An Integrated Analysis of Network Pharmacology, Molecular Docking, and Experiment Validation to Explore the Mechanism of Danbai Granules in Treating Sequelae of Pelvic Inflammatory Disease

Purpose To explore the possible pharmacological mechanisms of Danbai Granules (DBG) against sequelae of pelvic inflammatory disease (SPID) by the method of network pharmacology and molecular docking combined with experimental validation. Methods Firstly, biologically active compounds, targets of DBG, and related targets of SPID were collected from public databases. The protein– protein interaction (PPI) network, Gene GO and KEGG enrichment analysis were carried out via R language to find the potential biological processes and pathways of DBG against SPID. Subsequently, molecular docking was used to calculate the affinity between the top six targets and the top ten compounds, respectively.
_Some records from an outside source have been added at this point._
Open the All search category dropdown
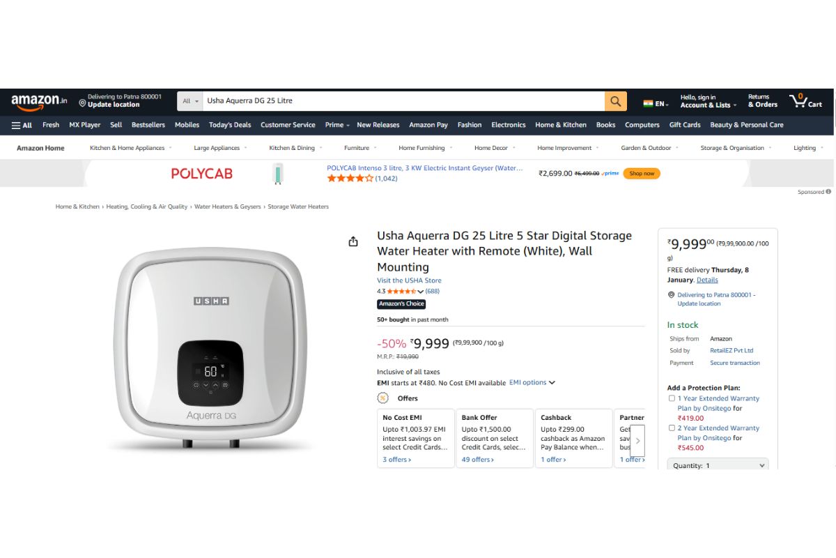Screen dimensions: 836x558 (189, 101)
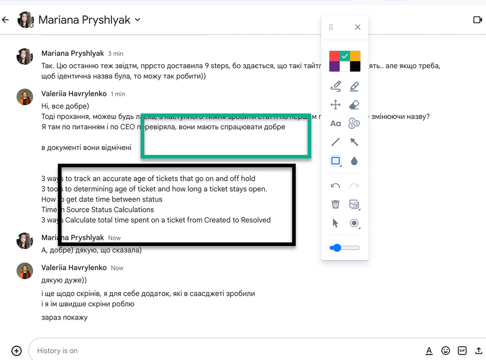Viewport: 486px width, 360px height.
Task: Open the Mariana Pryshlyak conversation dropdown
Action: (x=137, y=20)
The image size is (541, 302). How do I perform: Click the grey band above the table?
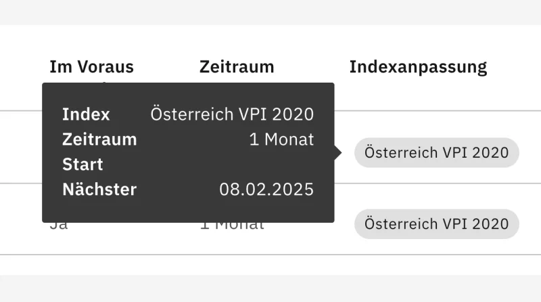[x=271, y=12]
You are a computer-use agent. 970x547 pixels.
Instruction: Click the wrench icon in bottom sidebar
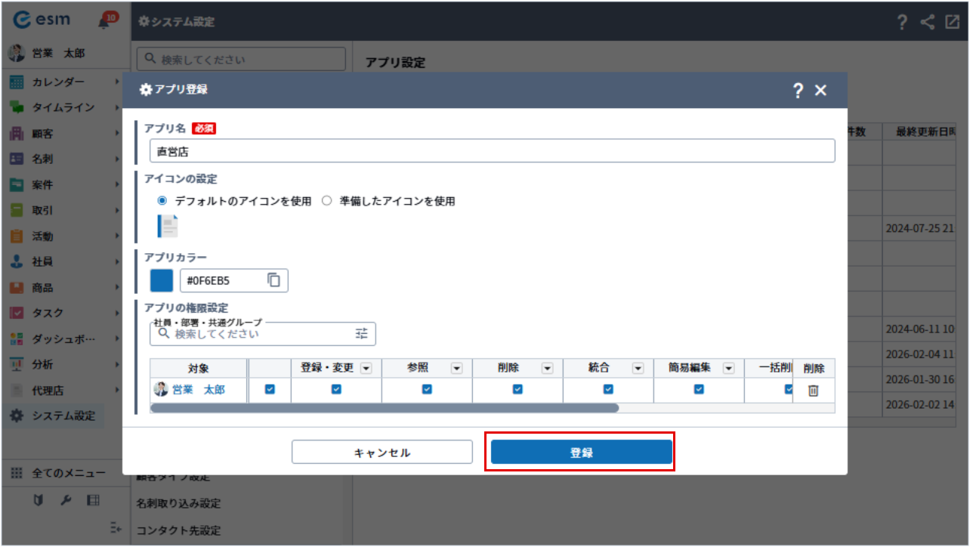click(66, 500)
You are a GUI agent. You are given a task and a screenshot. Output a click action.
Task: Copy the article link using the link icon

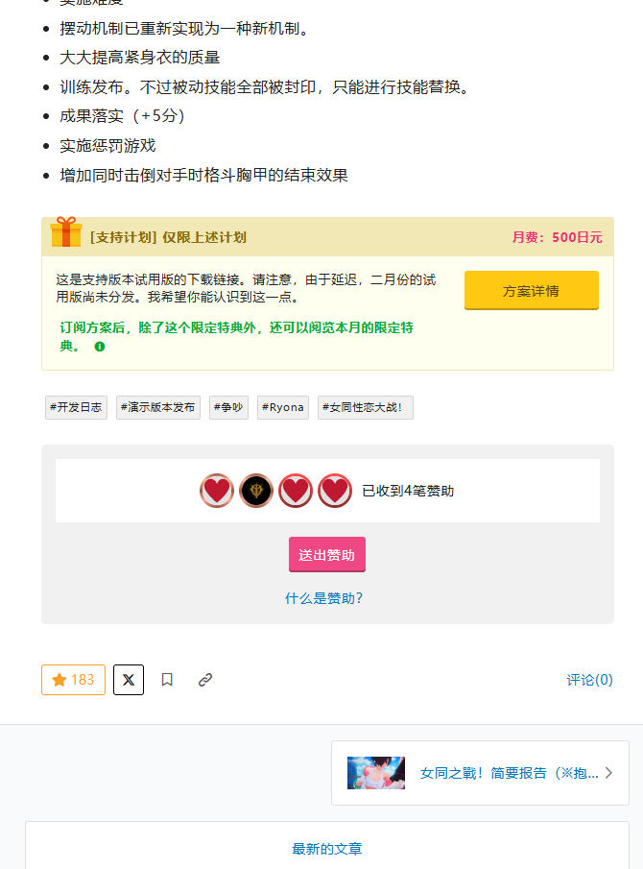coord(204,679)
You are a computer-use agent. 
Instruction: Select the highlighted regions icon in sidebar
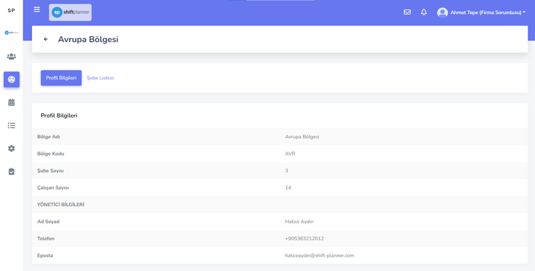11,79
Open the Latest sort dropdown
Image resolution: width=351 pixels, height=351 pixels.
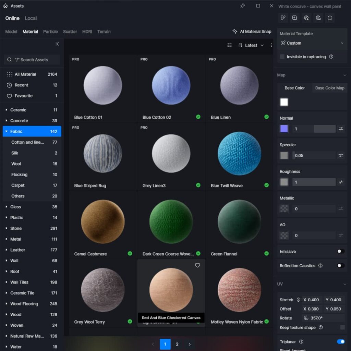point(251,45)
Finally, the above analysis results were verified by in vivo experiments. Results A total of 106 crossover genes were selected from 220 potential medicine genes and 952 SPID-related genes. PPI network analysis indicated that IL-6, IL-1β, VEGFA, CASP3, PTGS2, JUN, etc., were core targets. GO and KEGG enrichment analysis revealed that PI3K-Akt, AGE–RAGE, IL-17, TNF, HIF-1 and Toll-like receptors signaling pathways were the main signaling pathways. Molecular docking showed that 15 pairs of target-ingredient combinations have good binding activity. The animal experiments showed that DBG administration inhibited the expression of TLR4/MyD88/NF-κB p65 signaling pathway-related proteins expression, altered the high expression of IL-6, IL-1β, and low level of IL-4, IL-10, thereby relieving the pelvic inflammation of SPID. Conclusion Through the network pharmacology and molecular docking, our findings predicted the active ingredients and potential targets of DBG in treating SPID. The experimental verification preliminarily revealed that DBG may inhibit the inflammatory response of SPID rats by regulating the TLR4/MyD88/NF-κB p65 signaling pathway. which provides a theoretical basis for the study of the pharmacodynamic material basis and mechanism of DBG against SPID at the comprehensive level. ### Competing Interest Statement The authors have declared that no competing interests exist.